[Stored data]
- Opening Delimiter -

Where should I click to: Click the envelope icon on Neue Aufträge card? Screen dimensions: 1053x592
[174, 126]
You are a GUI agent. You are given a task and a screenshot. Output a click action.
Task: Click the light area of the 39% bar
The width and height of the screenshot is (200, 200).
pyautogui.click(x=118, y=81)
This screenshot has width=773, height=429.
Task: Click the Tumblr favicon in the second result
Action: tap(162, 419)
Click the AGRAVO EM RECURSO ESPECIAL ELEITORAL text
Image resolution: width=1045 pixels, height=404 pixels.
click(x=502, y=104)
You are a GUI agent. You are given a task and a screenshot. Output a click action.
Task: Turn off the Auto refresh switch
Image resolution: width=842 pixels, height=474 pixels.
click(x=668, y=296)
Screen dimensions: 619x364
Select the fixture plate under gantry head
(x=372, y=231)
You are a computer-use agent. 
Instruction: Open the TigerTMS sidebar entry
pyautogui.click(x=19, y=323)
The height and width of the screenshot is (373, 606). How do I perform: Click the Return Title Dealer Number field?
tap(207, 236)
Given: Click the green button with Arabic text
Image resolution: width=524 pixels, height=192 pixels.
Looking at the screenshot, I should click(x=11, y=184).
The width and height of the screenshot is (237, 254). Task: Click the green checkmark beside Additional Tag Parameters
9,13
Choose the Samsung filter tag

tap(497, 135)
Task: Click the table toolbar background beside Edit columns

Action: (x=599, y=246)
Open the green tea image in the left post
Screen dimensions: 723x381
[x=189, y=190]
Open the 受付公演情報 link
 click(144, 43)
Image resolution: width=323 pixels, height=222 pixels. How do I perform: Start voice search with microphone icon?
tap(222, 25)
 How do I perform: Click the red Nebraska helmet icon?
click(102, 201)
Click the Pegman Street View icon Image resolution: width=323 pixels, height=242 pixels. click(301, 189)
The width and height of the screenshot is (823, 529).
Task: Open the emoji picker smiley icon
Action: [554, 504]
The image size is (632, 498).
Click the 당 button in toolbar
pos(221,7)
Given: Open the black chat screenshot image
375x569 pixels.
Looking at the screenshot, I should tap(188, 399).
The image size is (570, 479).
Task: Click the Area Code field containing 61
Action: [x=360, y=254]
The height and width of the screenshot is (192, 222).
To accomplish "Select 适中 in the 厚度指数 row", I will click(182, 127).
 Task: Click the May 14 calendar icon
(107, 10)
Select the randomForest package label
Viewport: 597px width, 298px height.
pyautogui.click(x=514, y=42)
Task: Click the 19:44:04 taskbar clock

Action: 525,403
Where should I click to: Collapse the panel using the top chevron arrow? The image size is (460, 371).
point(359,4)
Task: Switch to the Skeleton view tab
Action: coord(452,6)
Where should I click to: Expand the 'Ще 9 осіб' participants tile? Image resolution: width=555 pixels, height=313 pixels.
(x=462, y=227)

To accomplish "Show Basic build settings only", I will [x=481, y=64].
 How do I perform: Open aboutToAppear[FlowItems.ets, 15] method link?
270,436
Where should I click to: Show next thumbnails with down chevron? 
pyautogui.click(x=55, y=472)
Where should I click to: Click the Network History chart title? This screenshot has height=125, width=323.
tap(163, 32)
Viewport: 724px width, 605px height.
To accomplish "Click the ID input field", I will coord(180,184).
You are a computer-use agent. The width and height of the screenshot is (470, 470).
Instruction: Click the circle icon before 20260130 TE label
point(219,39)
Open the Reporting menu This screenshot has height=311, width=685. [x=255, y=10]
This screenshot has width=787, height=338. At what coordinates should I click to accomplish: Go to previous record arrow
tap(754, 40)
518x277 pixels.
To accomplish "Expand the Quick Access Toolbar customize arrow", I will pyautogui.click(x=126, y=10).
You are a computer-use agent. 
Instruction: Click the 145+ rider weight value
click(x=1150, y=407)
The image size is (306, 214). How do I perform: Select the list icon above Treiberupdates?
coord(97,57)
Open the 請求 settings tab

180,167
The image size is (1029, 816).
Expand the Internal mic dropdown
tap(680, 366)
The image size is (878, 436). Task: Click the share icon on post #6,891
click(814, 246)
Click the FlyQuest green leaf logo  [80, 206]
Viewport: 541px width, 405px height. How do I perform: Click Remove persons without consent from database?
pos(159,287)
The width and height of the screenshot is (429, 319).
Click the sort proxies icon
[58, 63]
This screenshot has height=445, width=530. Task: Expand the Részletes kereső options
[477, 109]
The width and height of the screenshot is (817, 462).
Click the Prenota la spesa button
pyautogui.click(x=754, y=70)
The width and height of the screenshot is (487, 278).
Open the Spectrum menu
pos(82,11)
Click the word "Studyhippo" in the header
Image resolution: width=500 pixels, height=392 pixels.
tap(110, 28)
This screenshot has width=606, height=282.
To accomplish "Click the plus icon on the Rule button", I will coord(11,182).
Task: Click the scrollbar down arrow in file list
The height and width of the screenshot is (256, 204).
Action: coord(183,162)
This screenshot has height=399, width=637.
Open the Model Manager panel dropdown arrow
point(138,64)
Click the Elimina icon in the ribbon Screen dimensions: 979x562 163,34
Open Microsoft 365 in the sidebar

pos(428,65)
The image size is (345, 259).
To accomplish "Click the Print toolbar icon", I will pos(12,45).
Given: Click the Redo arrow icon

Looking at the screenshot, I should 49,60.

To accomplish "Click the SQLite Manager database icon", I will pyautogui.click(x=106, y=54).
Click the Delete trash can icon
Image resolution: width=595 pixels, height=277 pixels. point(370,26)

- Closing Delimiter -

Exercise brief ->
Copy every line of the entries in which "will" can be found.

Answer to this exercise ->
To accomplish "Select 适中 in the 厚度指数 row", I will click(182, 127).
To accomplish "Show Basic build settings only", I will [x=481, y=64].
To accomplish "Click the ID input field", I will coord(180,184).
To accomplish "Expand the Quick Access Toolbar customize arrow", I will pyautogui.click(x=126, y=10).
To accomplish "Click the plus icon on the Rule button", I will coord(11,182).
To accomplish "Click the Print toolbar icon", I will pos(12,45).
To accomplish "Click the SQLite Manager database icon", I will pyautogui.click(x=106, y=54).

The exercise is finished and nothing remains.